**Task material**
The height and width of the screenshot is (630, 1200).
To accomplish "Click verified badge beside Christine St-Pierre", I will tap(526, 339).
* * *
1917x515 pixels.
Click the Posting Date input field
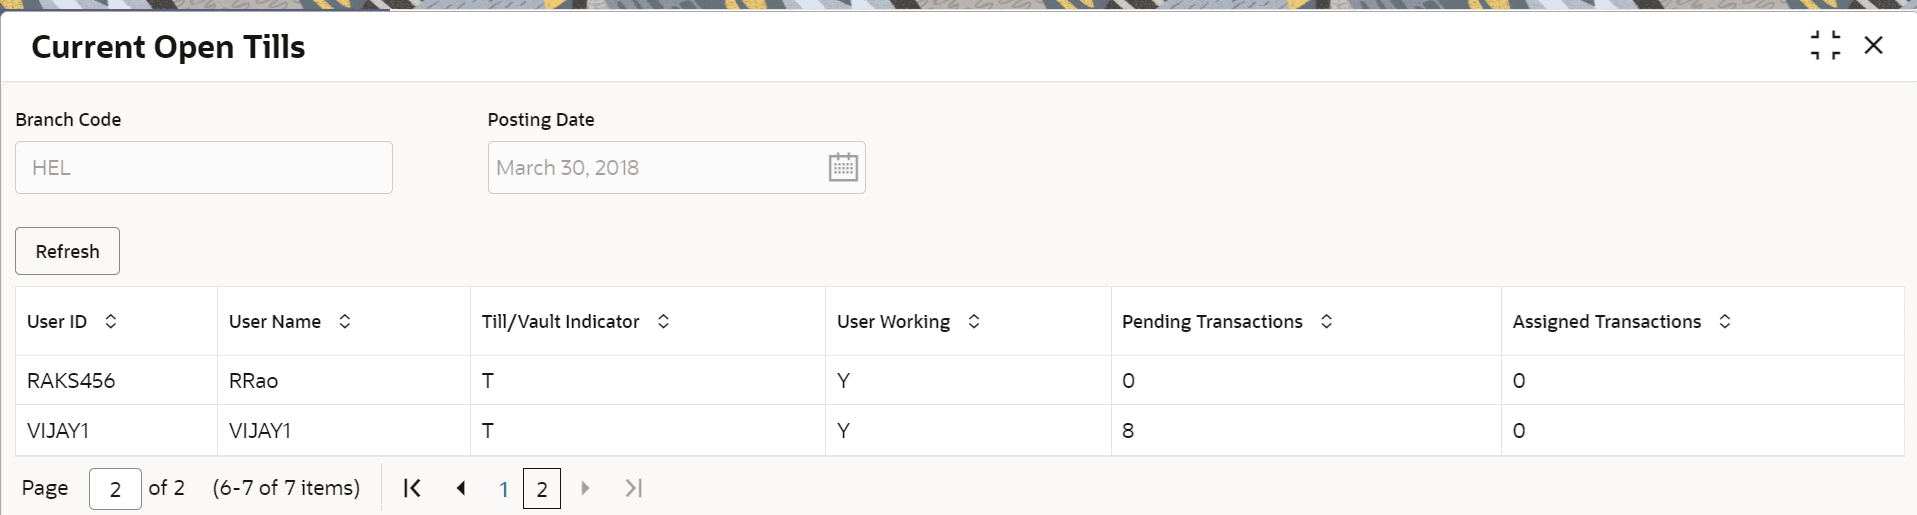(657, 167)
...
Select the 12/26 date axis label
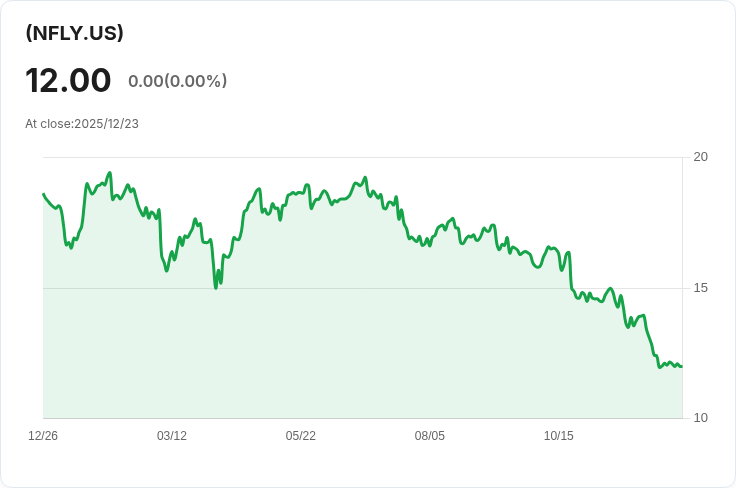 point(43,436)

**Prompt**
Please extract every line of the listing above that contains the word "Click".

**Task result**
To accomplish "Click verified badge beside Christine St-Pierre", I will tap(526, 339).
Click the Posting Date input field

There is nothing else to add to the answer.